§ **Exercise**: Lay out the material as a Markdown table with the columns No. and Text. Include every line from the one containing "Where should I click to: Click" through the final line, both included, give each row a number, and leave out blank lines.

----- Data rows -----

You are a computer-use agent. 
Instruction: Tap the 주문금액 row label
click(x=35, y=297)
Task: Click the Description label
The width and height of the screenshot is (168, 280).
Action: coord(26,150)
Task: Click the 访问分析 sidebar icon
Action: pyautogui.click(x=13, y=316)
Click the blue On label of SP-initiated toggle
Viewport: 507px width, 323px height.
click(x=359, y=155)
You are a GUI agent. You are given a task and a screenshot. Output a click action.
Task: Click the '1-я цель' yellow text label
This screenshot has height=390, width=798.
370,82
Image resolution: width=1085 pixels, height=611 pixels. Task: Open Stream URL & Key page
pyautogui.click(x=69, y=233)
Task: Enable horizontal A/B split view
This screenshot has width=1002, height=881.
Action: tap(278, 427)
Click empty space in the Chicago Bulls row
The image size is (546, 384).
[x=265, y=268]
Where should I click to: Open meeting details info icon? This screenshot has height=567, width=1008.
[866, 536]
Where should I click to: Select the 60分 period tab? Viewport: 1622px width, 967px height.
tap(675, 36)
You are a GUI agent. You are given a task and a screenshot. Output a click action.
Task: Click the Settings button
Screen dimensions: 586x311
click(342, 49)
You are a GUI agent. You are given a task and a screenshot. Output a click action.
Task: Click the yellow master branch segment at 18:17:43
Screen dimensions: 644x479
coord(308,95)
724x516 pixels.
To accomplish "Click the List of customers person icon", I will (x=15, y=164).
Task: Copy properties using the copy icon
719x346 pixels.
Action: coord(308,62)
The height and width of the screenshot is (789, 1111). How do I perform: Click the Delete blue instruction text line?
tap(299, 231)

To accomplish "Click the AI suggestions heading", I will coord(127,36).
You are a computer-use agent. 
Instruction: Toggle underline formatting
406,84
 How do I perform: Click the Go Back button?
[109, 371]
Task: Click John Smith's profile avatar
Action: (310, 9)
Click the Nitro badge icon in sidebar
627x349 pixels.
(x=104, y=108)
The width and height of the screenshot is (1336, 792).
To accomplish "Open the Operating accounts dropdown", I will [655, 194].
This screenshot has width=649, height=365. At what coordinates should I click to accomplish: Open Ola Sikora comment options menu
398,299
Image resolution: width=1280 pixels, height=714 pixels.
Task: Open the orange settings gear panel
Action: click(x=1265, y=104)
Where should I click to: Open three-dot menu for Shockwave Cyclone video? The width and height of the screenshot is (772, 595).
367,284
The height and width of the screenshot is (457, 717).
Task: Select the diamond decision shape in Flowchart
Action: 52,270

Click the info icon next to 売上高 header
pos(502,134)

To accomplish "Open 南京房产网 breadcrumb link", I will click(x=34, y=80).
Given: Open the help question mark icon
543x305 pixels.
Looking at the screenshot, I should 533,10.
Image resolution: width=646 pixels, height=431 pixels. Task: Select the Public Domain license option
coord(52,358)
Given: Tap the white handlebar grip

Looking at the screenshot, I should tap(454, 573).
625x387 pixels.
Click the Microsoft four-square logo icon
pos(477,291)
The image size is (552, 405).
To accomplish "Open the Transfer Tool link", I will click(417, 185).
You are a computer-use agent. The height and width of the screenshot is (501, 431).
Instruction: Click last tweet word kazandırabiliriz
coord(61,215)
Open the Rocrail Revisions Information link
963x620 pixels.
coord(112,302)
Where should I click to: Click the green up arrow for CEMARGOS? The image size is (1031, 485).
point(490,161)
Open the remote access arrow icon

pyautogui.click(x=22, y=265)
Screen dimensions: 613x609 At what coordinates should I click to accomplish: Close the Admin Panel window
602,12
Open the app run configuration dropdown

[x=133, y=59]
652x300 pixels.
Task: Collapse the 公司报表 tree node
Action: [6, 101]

-----

§ **Final result**:
| No. | Text |
|---|---|
| 1 | Where should I click to: Click the green up arrow for CEMARGOS? The image size is (1031, 485). |
| 2 | point(490,161) |
| 3 | Open the remote access arrow icon |
| 4 | pyautogui.click(x=22, y=265) |
| 5 | Screen dimensions: 613x609 At what coordinates should I click to accomplish: Close the Admin Panel window |
| 6 | 602,12 |
| 7 | Open the app run configuration dropdown |
| 8 | [x=133, y=59] |
| 9 | 652x300 pixels. |
| 10 | Task: Collapse the 公司报表 tree node |
| 11 | Action: [6, 101] |